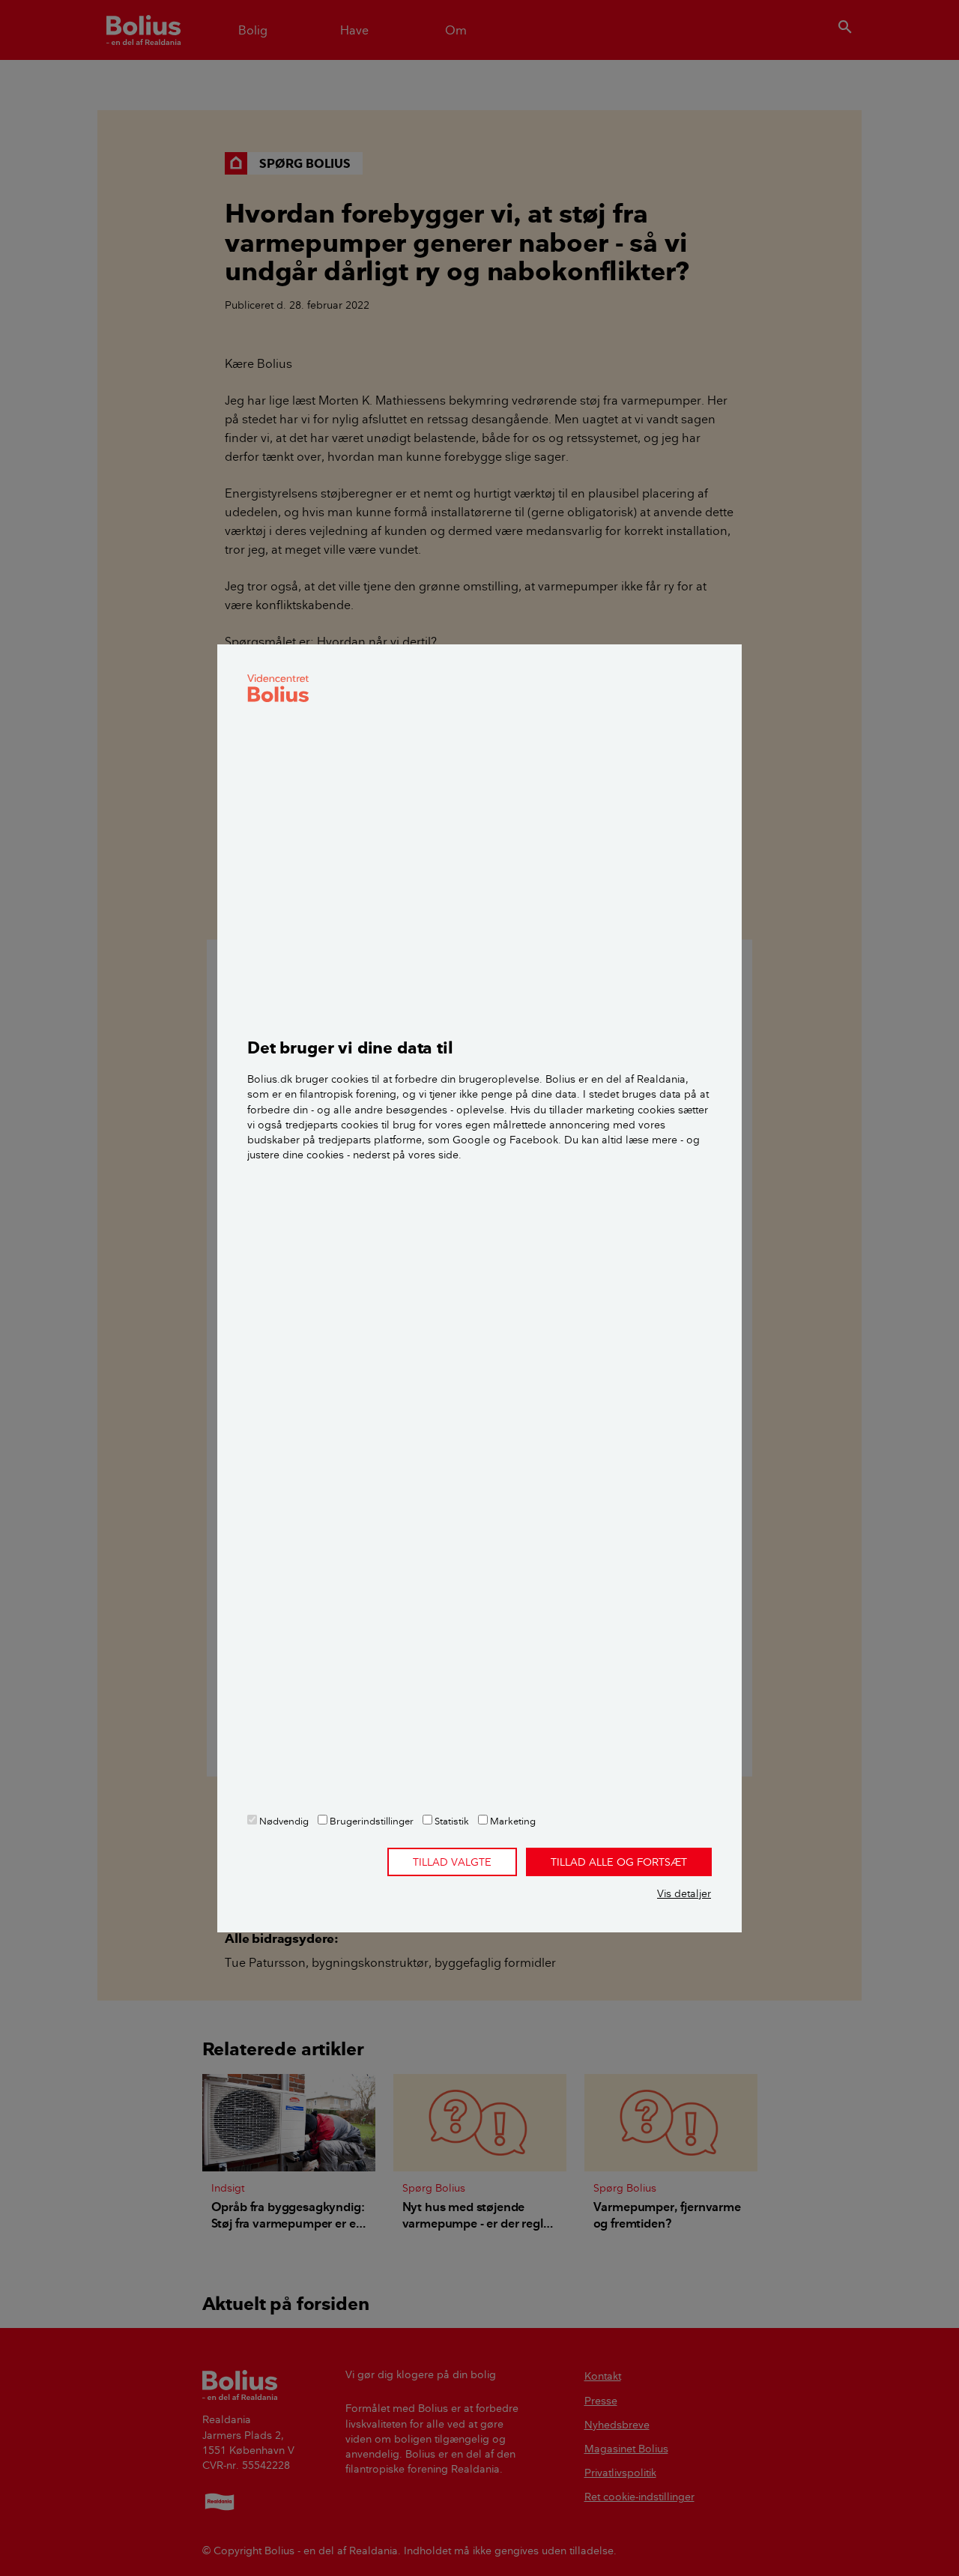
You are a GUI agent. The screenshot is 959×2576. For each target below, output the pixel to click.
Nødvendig (283, 1821)
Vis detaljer (684, 1893)
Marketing (512, 1821)
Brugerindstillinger (370, 1821)
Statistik (450, 1821)
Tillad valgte (452, 1862)
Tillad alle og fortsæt (619, 1862)
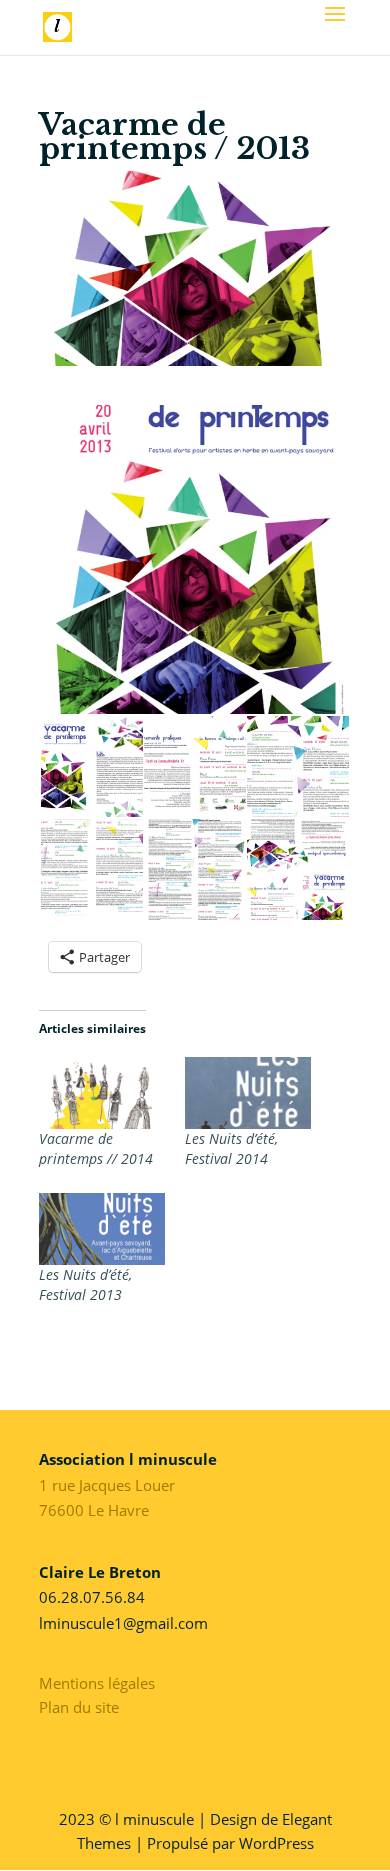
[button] (194, 560)
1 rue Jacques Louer (107, 1485)
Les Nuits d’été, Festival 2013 (85, 1284)
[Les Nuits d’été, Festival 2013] (102, 1229)
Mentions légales (97, 1683)
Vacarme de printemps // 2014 (96, 1148)
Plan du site (79, 1707)
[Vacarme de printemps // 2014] (102, 1093)
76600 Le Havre (94, 1510)
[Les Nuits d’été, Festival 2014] (248, 1093)
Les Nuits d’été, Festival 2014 (231, 1148)
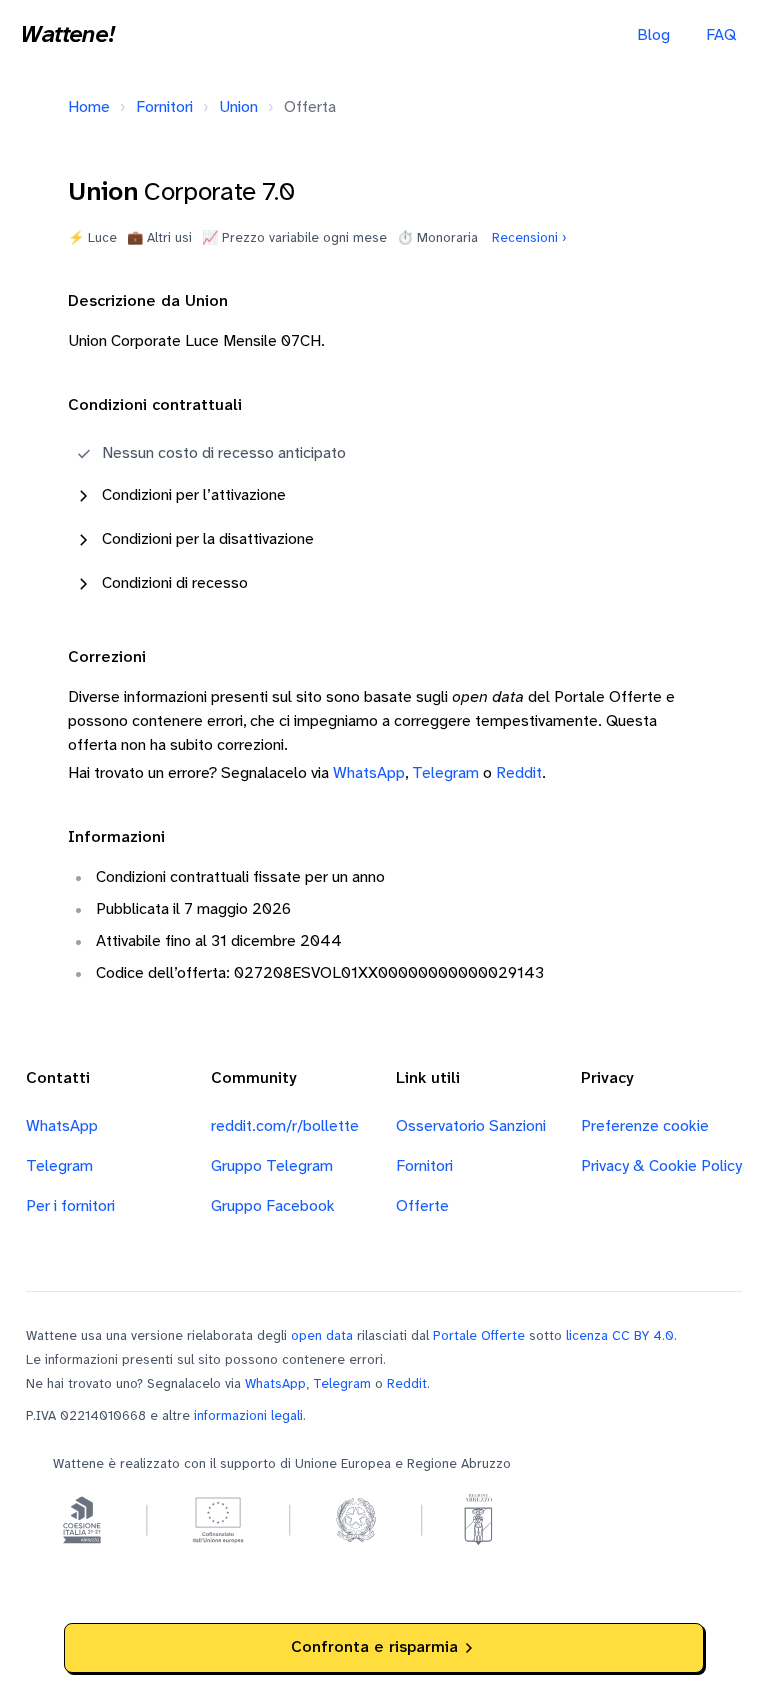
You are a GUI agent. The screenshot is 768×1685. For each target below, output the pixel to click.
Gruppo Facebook (273, 1206)
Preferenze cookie (645, 1126)
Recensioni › (529, 238)
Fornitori (164, 107)
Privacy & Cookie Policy (661, 1166)
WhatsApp (369, 773)
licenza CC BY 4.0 (620, 1336)
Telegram (445, 773)
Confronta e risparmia (374, 1647)
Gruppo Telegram (272, 1166)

::::

__ACTIVITY__: Wherever the string "each" is found in the entries, copy the line it sits in.

__REPLY TO THE TASK__:
You are a GUI agent. The screenshot is 959×2576. For each target below, output the pixel to click.
You are a GUI agent. The screenshot is 768×1685. For each target below, output the pixel to click.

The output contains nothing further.